==== Task input

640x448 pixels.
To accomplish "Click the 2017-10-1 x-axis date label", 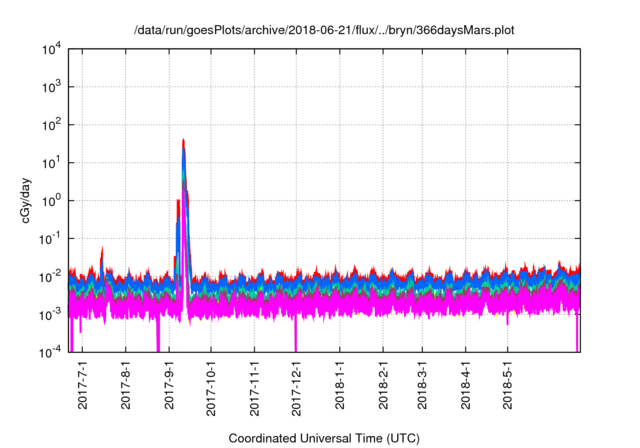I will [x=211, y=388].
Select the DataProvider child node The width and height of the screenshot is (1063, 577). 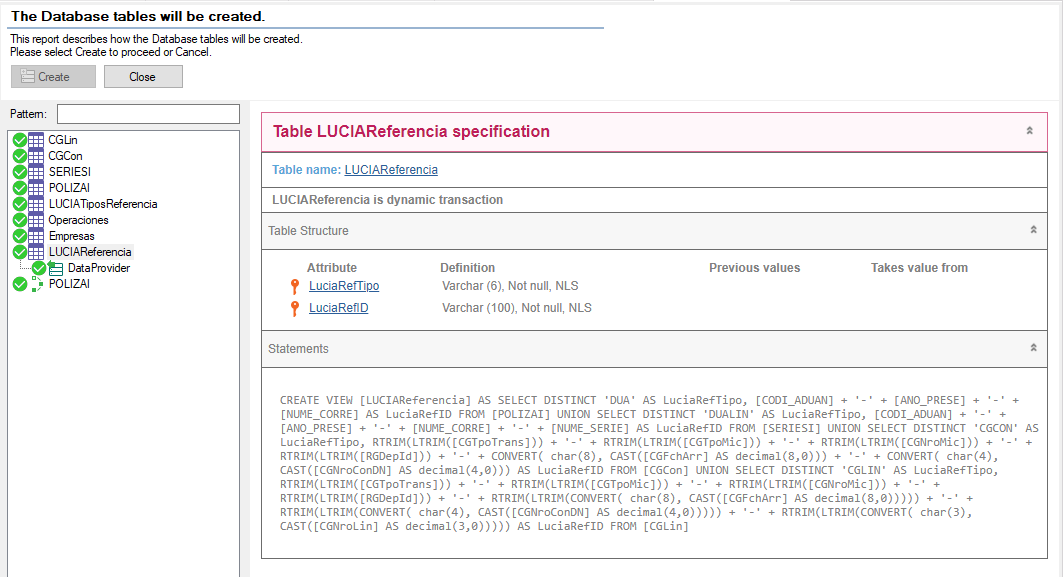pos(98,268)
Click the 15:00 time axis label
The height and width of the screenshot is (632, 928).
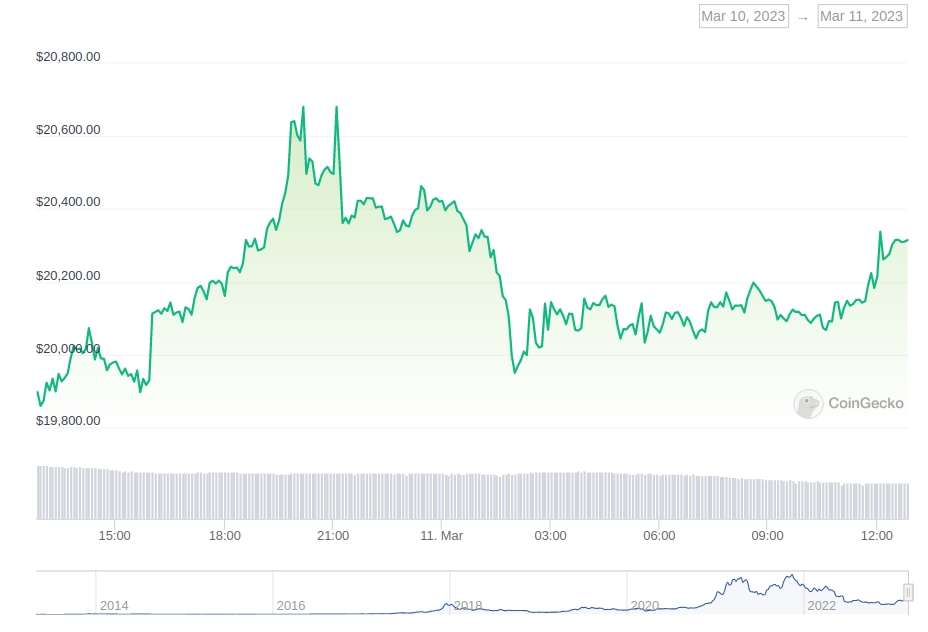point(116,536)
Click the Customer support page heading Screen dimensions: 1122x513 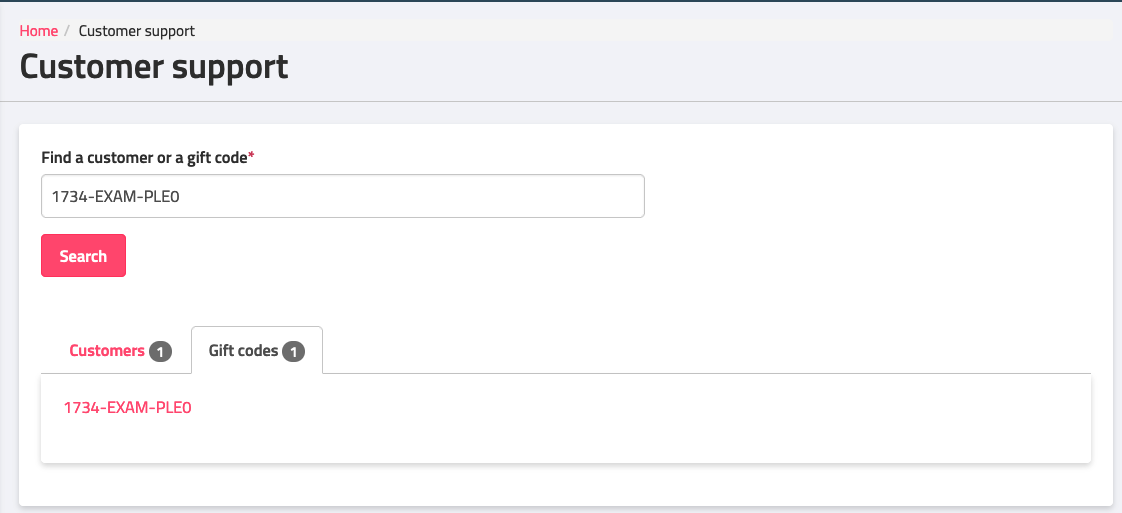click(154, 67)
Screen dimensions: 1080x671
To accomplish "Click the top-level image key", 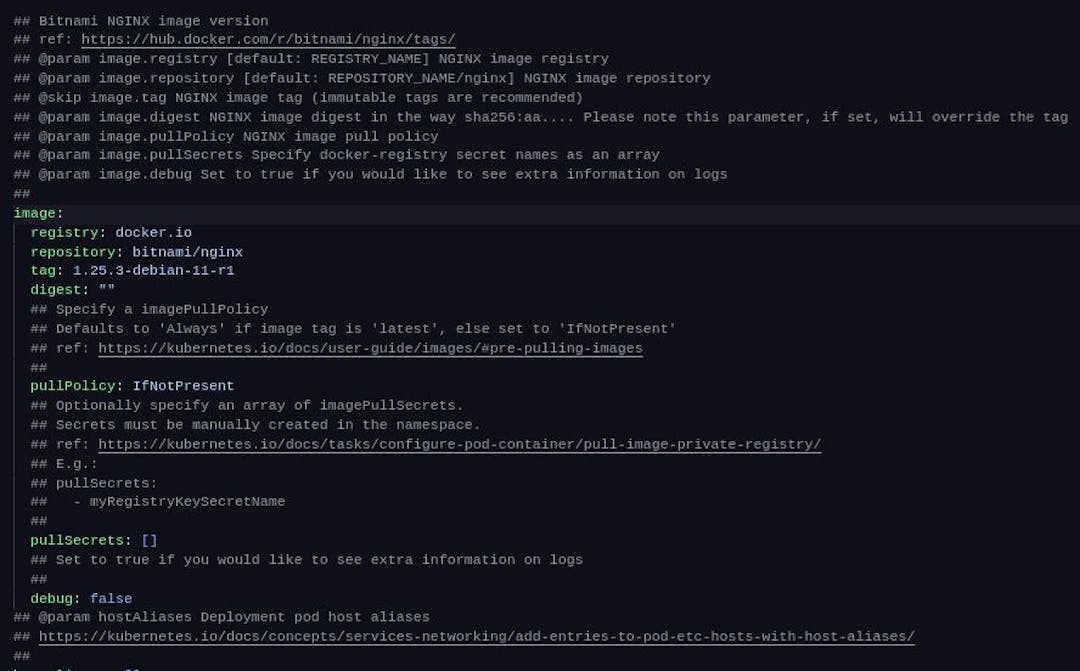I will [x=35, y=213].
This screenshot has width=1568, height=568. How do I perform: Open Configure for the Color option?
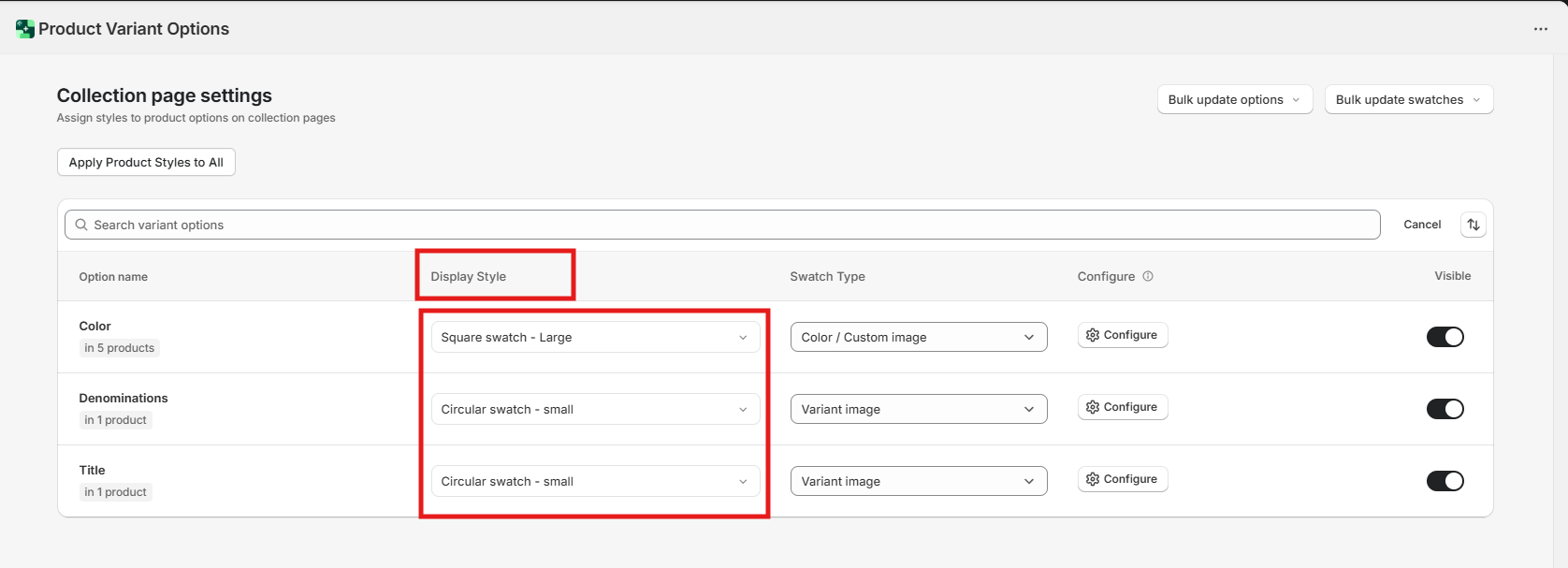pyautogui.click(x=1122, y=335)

========
==== Task input

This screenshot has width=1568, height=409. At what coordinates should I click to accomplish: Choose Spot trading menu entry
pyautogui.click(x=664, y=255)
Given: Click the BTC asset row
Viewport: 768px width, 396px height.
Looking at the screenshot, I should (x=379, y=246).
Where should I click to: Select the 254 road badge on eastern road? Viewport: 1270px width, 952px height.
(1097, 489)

========
==== Task input

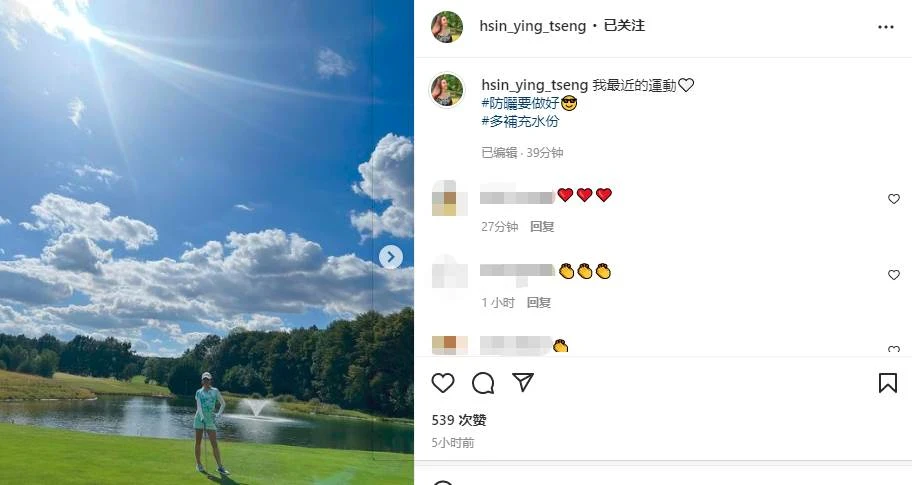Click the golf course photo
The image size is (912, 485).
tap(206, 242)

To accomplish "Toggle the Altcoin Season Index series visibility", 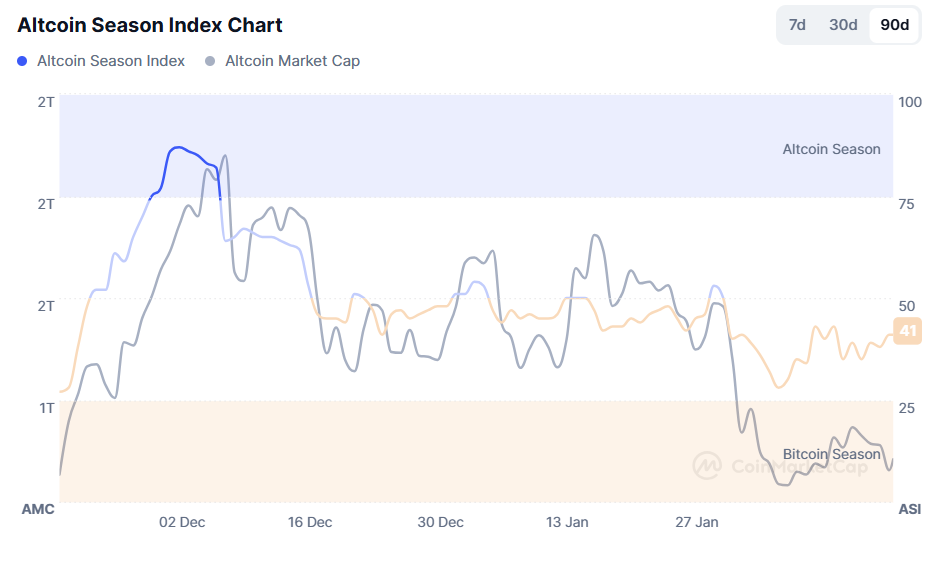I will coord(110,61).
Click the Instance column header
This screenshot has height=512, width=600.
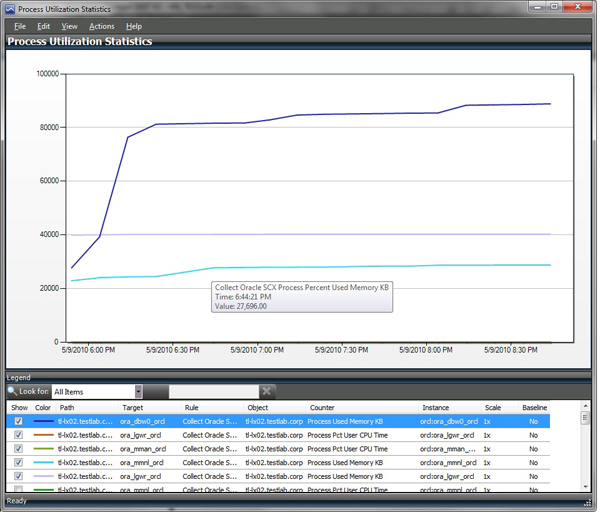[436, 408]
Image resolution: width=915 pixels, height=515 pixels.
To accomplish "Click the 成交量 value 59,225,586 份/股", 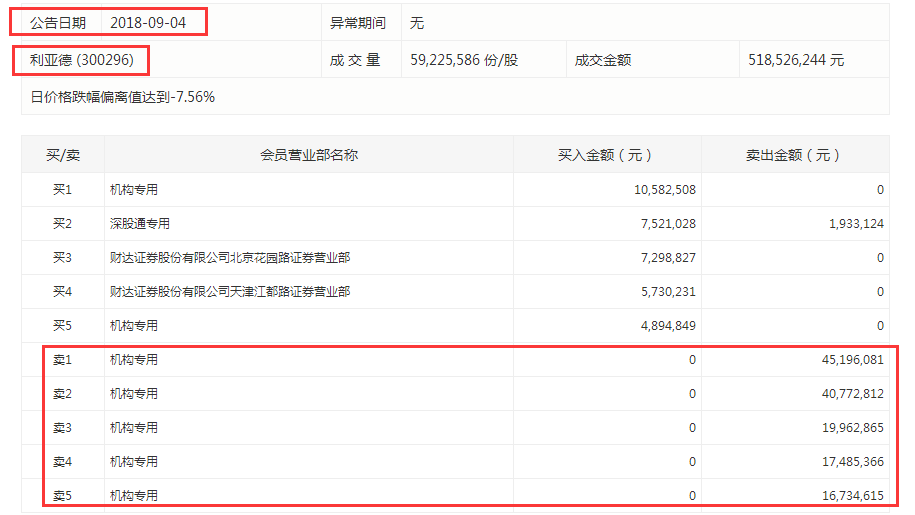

========

Work instruction —
The lines to reproduce run from the one above containing "Click the Instance column header" through the one containing "the 成交量 value". Copy them exactly and leave out all pictures.

Result of this task —
Click the Instance column header
This screenshot has height=512, width=600.
[436, 408]
Image resolution: width=915 pixels, height=515 pixels.
To accomplish "Click the 成交量 value 59,225,586 份/股", 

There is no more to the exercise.